## TASK TO CARRY OUT
All entries are to be repeated exactly as shown below.

*****

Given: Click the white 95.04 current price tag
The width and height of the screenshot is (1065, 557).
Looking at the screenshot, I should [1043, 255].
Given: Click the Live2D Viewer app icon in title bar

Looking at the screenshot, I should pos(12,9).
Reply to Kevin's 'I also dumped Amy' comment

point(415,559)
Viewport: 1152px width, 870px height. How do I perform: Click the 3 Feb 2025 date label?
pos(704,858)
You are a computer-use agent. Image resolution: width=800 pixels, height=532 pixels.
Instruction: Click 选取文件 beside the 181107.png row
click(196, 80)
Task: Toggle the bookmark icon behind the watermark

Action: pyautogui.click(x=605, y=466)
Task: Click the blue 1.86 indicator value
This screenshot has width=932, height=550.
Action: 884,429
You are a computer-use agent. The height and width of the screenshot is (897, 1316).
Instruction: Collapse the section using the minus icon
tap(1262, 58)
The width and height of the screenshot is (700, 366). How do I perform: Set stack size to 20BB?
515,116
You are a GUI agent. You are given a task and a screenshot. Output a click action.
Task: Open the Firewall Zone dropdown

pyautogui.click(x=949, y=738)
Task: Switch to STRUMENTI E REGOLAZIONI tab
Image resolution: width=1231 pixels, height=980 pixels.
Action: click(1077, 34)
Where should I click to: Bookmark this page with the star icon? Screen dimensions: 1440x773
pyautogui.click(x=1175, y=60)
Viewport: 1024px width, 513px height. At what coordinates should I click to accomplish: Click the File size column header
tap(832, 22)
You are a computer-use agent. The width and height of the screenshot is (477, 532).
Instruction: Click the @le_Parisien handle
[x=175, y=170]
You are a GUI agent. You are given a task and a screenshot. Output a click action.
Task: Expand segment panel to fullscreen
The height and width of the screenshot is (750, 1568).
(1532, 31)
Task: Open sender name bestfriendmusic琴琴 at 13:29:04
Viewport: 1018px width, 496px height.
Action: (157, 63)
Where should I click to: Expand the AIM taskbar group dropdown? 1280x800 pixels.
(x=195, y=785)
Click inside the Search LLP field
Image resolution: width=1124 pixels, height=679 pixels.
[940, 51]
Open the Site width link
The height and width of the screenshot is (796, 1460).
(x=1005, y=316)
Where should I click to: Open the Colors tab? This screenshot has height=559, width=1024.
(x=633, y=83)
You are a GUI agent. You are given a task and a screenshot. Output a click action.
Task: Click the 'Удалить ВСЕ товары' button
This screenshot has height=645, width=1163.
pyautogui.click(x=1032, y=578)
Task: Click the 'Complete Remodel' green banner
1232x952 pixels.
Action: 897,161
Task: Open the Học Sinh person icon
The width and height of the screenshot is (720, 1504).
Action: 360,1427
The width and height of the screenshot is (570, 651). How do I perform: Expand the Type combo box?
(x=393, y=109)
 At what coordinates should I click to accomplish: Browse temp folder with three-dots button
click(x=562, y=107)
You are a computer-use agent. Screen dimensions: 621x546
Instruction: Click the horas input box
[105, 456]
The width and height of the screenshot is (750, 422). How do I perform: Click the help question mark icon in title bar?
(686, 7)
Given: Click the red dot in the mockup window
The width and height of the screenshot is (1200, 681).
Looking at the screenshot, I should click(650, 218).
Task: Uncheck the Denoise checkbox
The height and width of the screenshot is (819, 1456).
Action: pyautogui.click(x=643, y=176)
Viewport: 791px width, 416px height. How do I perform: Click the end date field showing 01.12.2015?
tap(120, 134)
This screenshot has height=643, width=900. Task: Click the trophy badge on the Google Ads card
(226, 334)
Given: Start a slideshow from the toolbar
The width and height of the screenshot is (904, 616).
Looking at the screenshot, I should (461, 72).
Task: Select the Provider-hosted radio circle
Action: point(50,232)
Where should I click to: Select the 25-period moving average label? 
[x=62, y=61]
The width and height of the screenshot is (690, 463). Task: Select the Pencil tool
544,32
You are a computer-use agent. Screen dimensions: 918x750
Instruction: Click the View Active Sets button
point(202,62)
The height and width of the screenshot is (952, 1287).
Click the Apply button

*****

## RESULT FOR THIS TASK
Given: Click the white 95.04 current price tag
The width and height of the screenshot is (1065, 557).
Looking at the screenshot, I should [1043, 255].
Given: Click the Live2D Viewer app icon in title bar

Looking at the screenshot, I should pos(12,9).
Reply to Kevin's 'I also dumped Amy' comment

point(415,559)
Viewport: 1152px width, 870px height. How do I perform: Click the 3 Feb 2025 date label?
pos(704,858)
You are a computer-use agent. Image resolution: width=800 pixels, height=532 pixels.
Instruction: Click 选取文件 beside the 181107.png row
click(196, 80)
Task: Toggle the bookmark icon behind the watermark

Action: pyautogui.click(x=605, y=466)
Task: Click the blue 1.86 indicator value
This screenshot has width=932, height=550.
Action: 884,429
You are a computer-use agent. The height and width of the screenshot is (897, 1316).
Instruction: Collapse the section using the minus icon
tap(1262, 58)
The width and height of the screenshot is (700, 366). How do I perform: Set stack size to 20BB?
515,116
You are a GUI agent. You are given a task and a screenshot. Output a click action.
Task: Open the Firewall Zone dropdown

pyautogui.click(x=949, y=738)
Task: Switch to STRUMENTI E REGOLAZIONI tab
Image resolution: width=1231 pixels, height=980 pixels.
Action: click(1077, 34)
Where should I click to: Bookmark this page with the star icon? Screen dimensions: 1440x773
pyautogui.click(x=1175, y=60)
Viewport: 1024px width, 513px height. At what coordinates should I click to accomplish: Click the File size column header
tap(832, 22)
You are a computer-use agent. The width and height of the screenshot is (477, 532).
Instruction: Click the @le_Parisien handle
[x=175, y=170]
You are a GUI agent. You are given a task and a screenshot. Output a click action.
Task: Expand segment panel to fullscreen
The height and width of the screenshot is (750, 1568).
(1532, 31)
Task: Open sender name bestfriendmusic琴琴 at 13:29:04
Viewport: 1018px width, 496px height.
Action: (157, 63)
Where should I click to: Expand the AIM taskbar group dropdown? 1280x800 pixels.
(x=195, y=785)
Click inside the Search LLP field
Image resolution: width=1124 pixels, height=679 pixels.
[940, 51]
Open the Site width link
The height and width of the screenshot is (796, 1460).
(x=1005, y=316)
Where should I click to: Open the Colors tab? This screenshot has height=559, width=1024.
(x=633, y=83)
You are a GUI agent. You are given a task and a screenshot. Output a click action.
Task: Click the 'Удалить ВСЕ товары' button
This screenshot has height=645, width=1163.
pyautogui.click(x=1032, y=578)
Task: Click the 'Complete Remodel' green banner
1232x952 pixels.
Action: 897,161
Task: Open the Học Sinh person icon
The width and height of the screenshot is (720, 1504).
Action: 360,1427
The width and height of the screenshot is (570, 651). How do I perform: Expand the Type combo box?
(x=393, y=109)
 At what coordinates should I click to accomplish: Browse temp folder with three-dots button
click(x=562, y=107)
You are a computer-use agent. Screen dimensions: 621x546
Instruction: Click the horas input box
[105, 456]
The width and height of the screenshot is (750, 422). How do I perform: Click the help question mark icon in title bar?
(686, 7)
Given: Click the red dot in the mockup window
The width and height of the screenshot is (1200, 681).
Looking at the screenshot, I should click(650, 218).
Task: Uncheck the Denoise checkbox
The height and width of the screenshot is (819, 1456).
Action: pyautogui.click(x=643, y=176)
Viewport: 791px width, 416px height. How do I perform: Click the end date field showing 01.12.2015?
tap(120, 134)
This screenshot has height=643, width=900. Task: Click the trophy badge on the Google Ads card
(226, 334)
Given: Start a slideshow from the toolbar
The width and height of the screenshot is (904, 616).
Looking at the screenshot, I should (461, 72).
Task: Select the Provider-hosted radio circle
Action: point(50,232)
Where should I click to: Select the 25-period moving average label? 
[x=62, y=61]
The width and height of the screenshot is (690, 463). Task: Select the Pencil tool
544,32
You are a computer-use agent. Screen dimensions: 918x750
Instruction: Click the View Active Sets button
point(202,62)
The height and width of the screenshot is (952, 1287).
Click the Apply button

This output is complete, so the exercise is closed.